Robert T. Winston, Jr., and Wm. T. Bowen, Norton, Va. (Greear, Bowen, Mullins & Winston, Norton, Va., on brief), for appellee.

Before PARKER, Chief Judge, and SOPER and DOBIE, Circuit Judges.

PARKER, Chief Judge.

This is an appeal in an action under section 301 of the Labor Management Relations Act, 29 U.S.C.A. § 185(a), to recover damages for alleged breach of a collective bargaining contract. The plaintiff is the Haislip Baking Company, a corporation of Norton, Virginia, and the defendants are the United Construction Workers and the United Mine Workers of America. The case was heard before a jury which returned a verdict for plaintiff in the sum of $462,611.53. On motion of defendants for judgment n.o.v. or for a new trial, the judgment n.o.v. was denied but a partial new trial awarded, which was limited to damages sustained by plaintiff "by being obliged to liquidate its business". On the new trial thus granted, the jury answered the interrogatory as to damages in the sum of $165,000; and from judgment for plaintiff in this amount, the defendants have appealed. The principal questions presented by the appeal are whether verdict should have been directed for defendants and whether the verdict rendered on the first trial should not have been set aside in its entirety for manifest bias and prejudice on the part of the jury.

============================================================

◆ GOAL
Render this sentence from the court opinion on the collective bargaining dispute into Spanish: "The case was heard before a jury which returned a verdict for plaintiff in the sum of $462,611.53."

◆ Extracted data entries
============================================================

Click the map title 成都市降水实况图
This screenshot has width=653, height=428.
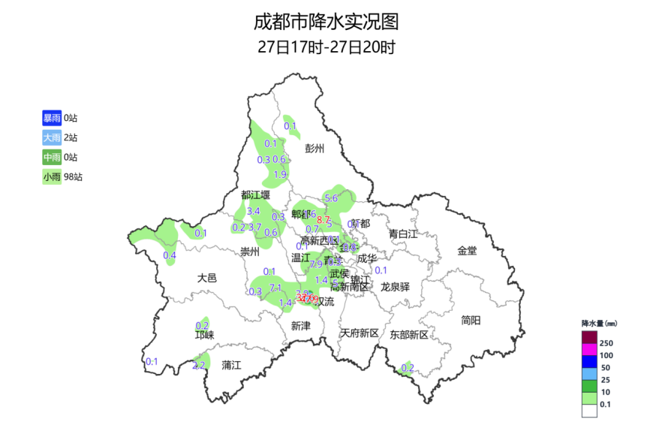coord(326,20)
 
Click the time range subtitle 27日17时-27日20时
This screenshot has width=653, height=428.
coord(326,47)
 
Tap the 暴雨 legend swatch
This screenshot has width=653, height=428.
coord(52,118)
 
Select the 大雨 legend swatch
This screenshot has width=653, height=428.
coord(52,137)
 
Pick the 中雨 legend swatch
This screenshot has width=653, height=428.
coord(52,157)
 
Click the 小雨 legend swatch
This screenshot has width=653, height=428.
coord(52,177)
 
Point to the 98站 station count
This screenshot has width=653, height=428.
coord(73,177)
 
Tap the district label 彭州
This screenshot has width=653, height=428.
coord(314,149)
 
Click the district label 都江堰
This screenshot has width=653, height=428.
coord(255,195)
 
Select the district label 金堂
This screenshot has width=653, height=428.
coord(467,250)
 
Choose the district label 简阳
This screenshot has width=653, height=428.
coord(471,320)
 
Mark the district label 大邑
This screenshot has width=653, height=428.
coord(207,278)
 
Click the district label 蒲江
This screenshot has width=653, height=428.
coord(232,365)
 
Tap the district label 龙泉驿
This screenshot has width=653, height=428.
coord(395,286)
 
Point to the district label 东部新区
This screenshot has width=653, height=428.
coord(409,334)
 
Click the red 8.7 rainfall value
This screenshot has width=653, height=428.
coord(323,220)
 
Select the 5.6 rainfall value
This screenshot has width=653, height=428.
coord(331,198)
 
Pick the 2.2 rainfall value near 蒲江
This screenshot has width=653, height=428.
coord(199,366)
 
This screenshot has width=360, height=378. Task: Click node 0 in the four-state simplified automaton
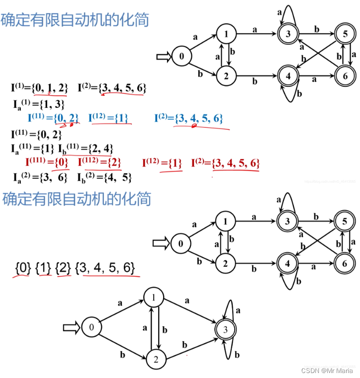click(x=91, y=327)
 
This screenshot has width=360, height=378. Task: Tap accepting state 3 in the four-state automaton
click(x=225, y=329)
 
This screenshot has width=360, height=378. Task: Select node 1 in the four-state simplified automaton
click(x=154, y=297)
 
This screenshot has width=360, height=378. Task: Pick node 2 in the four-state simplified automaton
click(x=155, y=359)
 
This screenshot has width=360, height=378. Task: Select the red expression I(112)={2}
click(x=99, y=162)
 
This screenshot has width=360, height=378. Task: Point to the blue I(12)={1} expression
click(x=108, y=118)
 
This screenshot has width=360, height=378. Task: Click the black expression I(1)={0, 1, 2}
click(x=39, y=88)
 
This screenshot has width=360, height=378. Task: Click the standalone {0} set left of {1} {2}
click(x=23, y=268)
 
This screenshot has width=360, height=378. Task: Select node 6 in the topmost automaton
click(x=344, y=76)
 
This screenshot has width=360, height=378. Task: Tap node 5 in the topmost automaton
click(x=344, y=34)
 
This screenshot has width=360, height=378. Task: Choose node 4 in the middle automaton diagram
click(x=287, y=262)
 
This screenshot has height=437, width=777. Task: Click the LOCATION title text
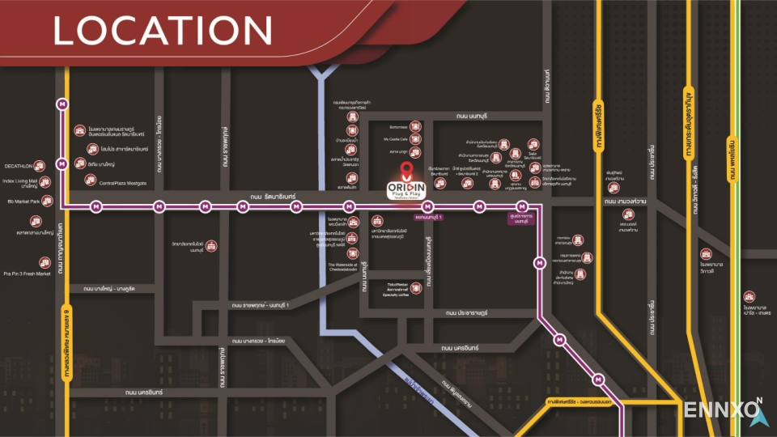coord(162,31)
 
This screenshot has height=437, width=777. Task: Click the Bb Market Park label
coord(23,201)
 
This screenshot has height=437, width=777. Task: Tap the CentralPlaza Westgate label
coord(123,183)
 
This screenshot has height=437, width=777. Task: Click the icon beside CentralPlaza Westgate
coord(89,180)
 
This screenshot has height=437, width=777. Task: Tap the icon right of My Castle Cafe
coord(416,139)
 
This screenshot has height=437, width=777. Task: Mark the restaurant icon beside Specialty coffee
coord(414,286)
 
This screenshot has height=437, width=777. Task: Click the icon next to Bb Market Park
coord(46,201)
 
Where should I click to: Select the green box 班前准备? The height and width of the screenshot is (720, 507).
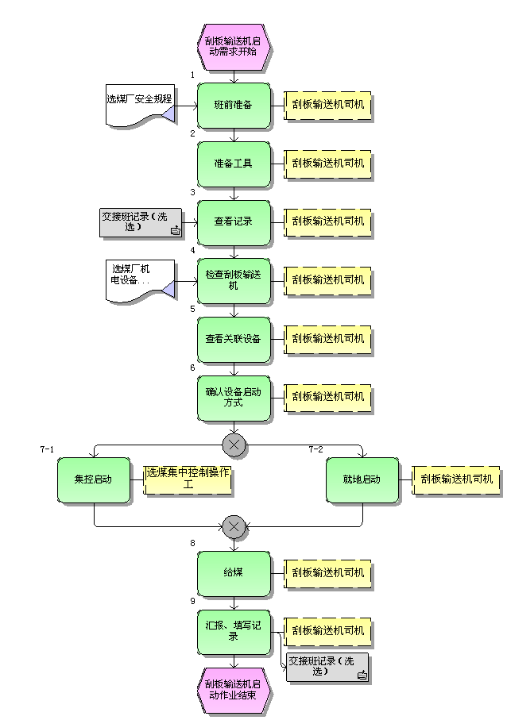coord(234,105)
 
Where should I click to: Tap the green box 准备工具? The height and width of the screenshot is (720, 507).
coord(234,164)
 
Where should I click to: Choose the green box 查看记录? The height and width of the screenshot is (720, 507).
coord(234,221)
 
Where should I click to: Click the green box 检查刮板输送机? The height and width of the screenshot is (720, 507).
coord(234,280)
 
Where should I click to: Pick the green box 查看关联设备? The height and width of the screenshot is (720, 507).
coord(234,339)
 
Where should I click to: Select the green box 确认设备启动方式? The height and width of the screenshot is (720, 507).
coord(234,397)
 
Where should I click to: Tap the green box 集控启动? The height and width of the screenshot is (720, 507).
coord(94,479)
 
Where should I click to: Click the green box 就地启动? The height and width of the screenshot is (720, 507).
coord(362,479)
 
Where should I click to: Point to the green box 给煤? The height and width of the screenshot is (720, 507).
coord(234,572)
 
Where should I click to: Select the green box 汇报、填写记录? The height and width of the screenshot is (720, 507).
coord(234,631)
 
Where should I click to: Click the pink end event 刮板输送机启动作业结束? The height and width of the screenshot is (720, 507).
coord(234,689)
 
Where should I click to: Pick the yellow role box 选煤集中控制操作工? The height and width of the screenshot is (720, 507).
coord(188,479)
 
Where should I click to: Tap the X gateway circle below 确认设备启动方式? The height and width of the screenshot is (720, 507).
coord(234,445)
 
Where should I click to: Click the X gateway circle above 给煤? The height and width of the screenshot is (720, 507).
coord(234,526)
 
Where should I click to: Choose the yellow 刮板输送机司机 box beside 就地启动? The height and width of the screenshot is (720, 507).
coord(456,479)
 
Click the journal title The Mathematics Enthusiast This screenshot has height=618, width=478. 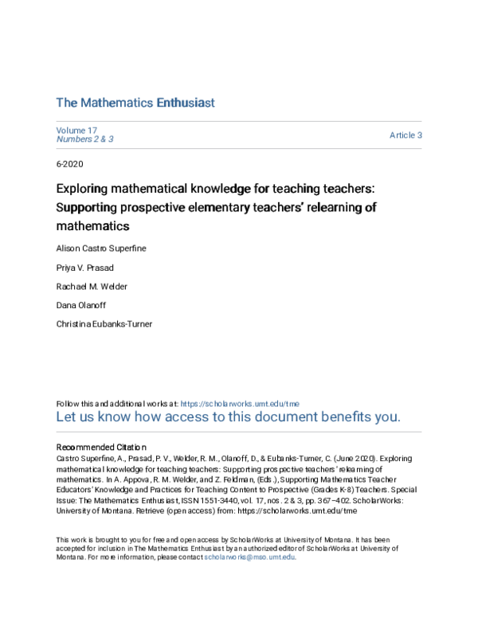(135, 103)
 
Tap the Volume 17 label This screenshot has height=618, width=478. (76, 130)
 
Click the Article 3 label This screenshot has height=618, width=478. (406, 135)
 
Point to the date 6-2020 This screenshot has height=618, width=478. (69, 164)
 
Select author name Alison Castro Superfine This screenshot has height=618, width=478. (101, 248)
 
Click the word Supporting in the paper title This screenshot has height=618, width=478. (87, 208)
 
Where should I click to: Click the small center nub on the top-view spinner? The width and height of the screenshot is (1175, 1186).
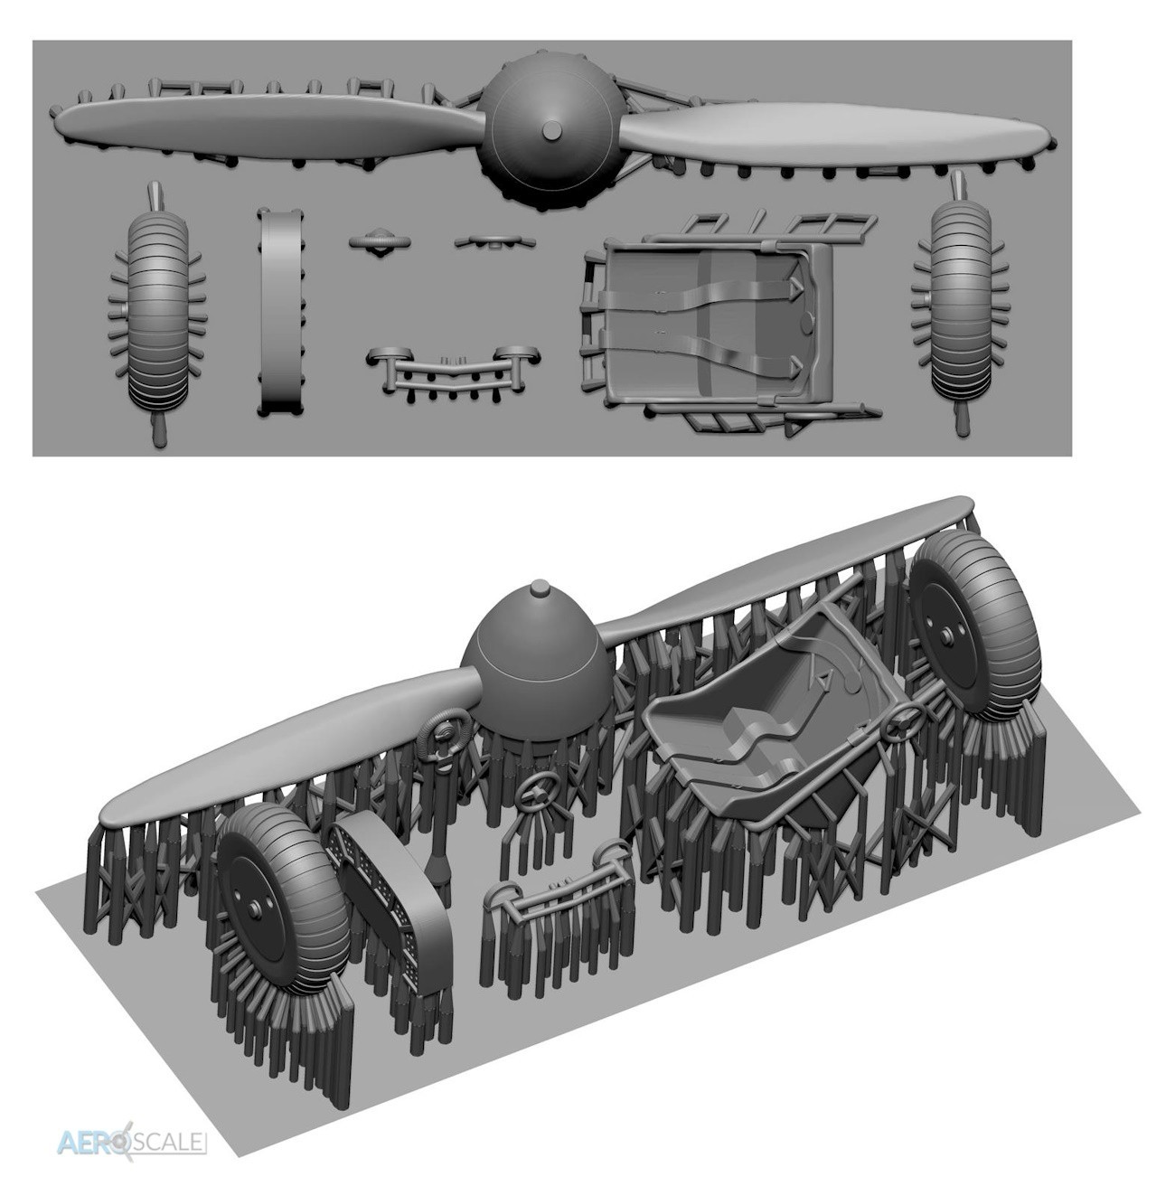(x=550, y=129)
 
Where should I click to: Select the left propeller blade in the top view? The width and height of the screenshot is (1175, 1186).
(x=268, y=127)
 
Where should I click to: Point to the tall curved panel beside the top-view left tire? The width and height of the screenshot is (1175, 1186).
(x=281, y=312)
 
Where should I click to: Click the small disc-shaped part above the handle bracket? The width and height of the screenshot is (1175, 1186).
(x=380, y=240)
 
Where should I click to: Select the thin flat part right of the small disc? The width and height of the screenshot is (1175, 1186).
(x=494, y=242)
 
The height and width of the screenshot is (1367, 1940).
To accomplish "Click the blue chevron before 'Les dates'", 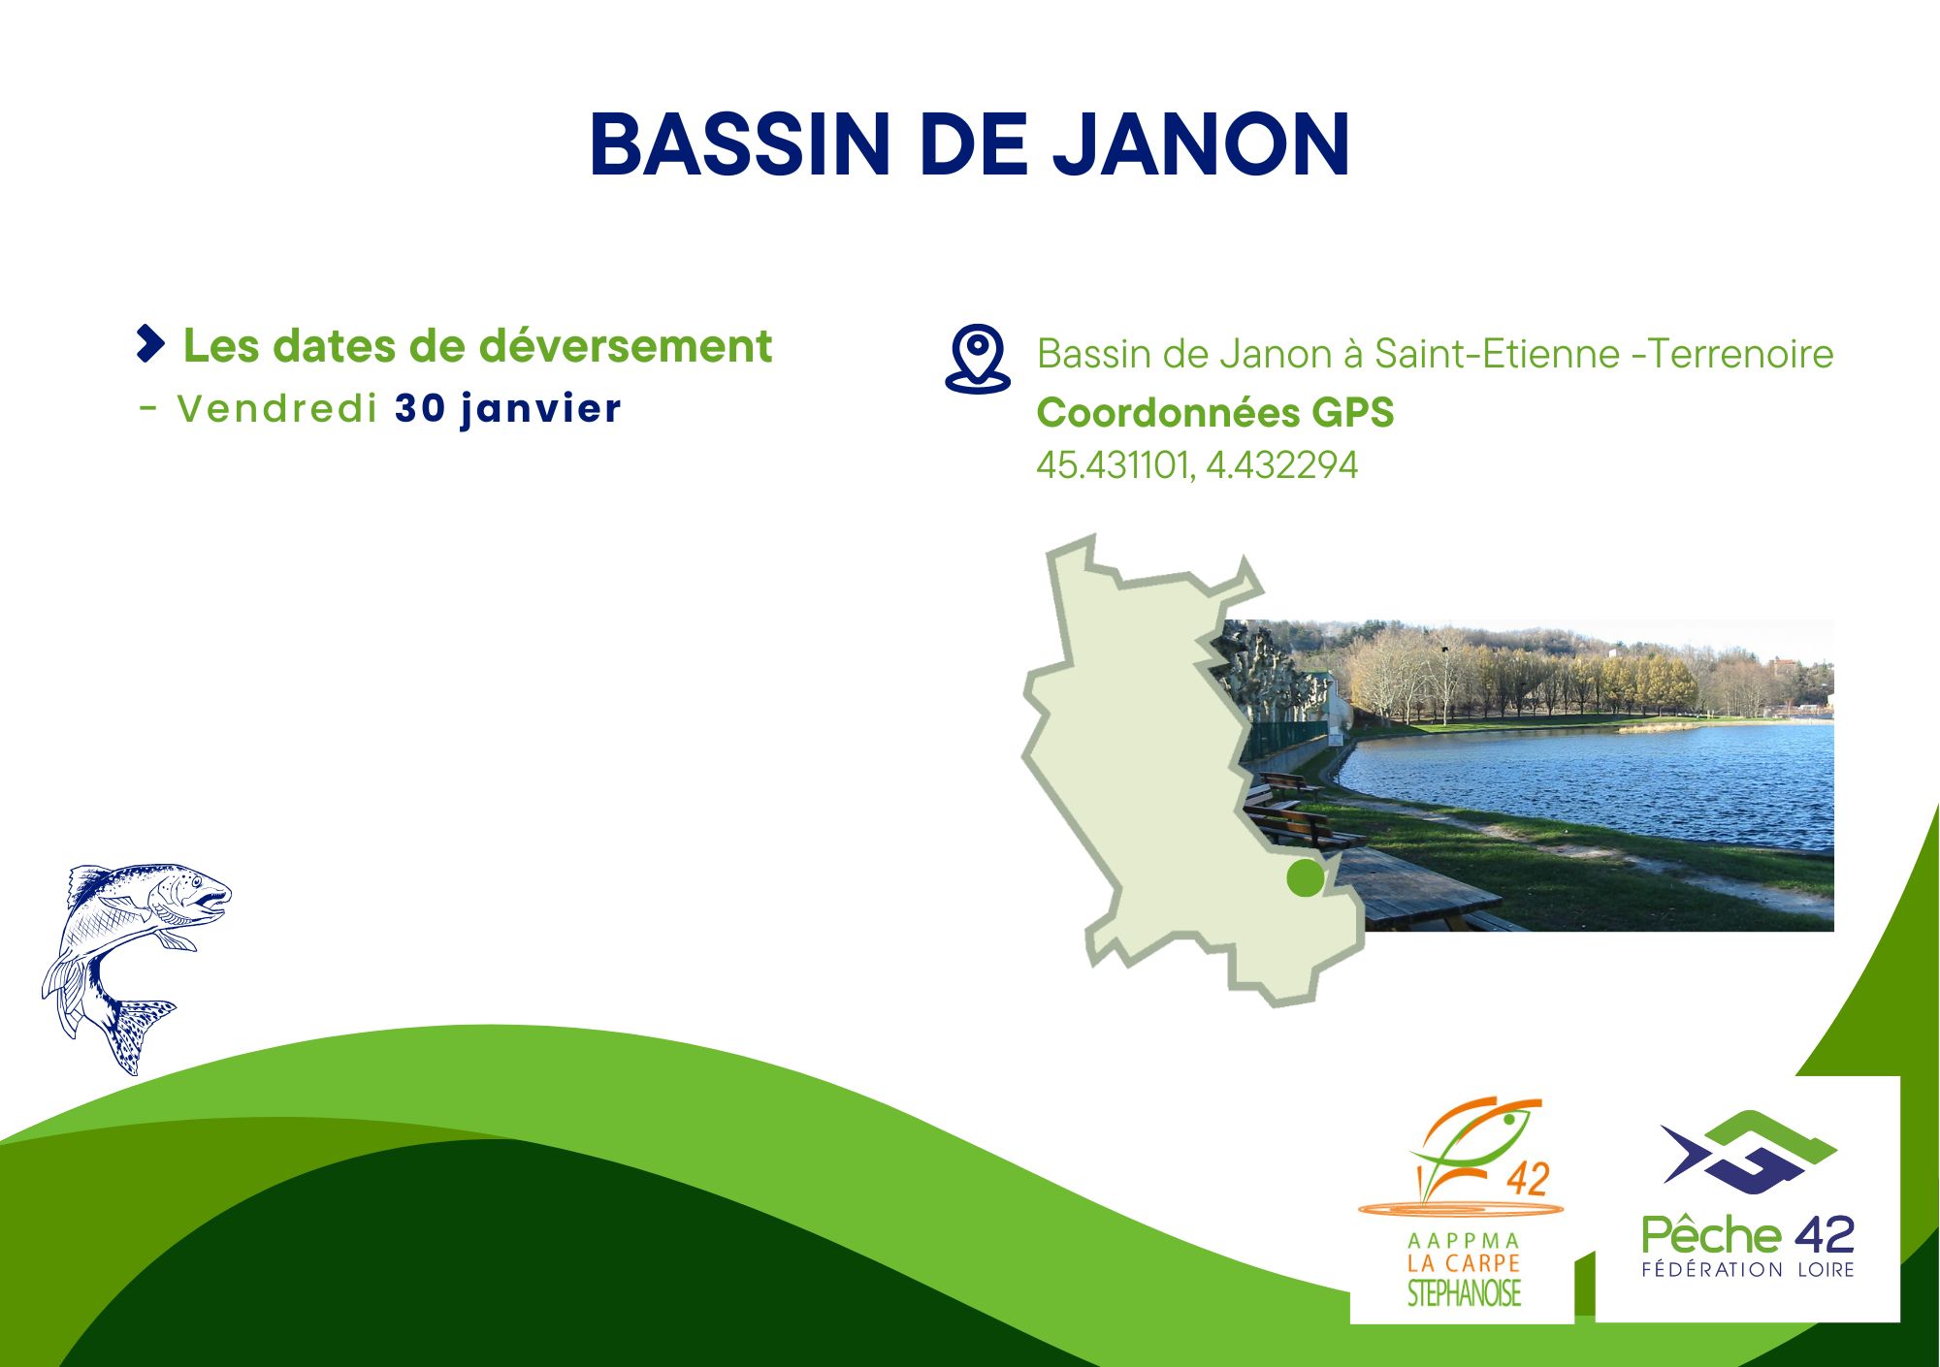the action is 150,344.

============================================================

◆ WRITTEN ANSWER
El caso fue visto ante un jurado que emitió un veredicto a favor del demandante por la suma de $462,611.53.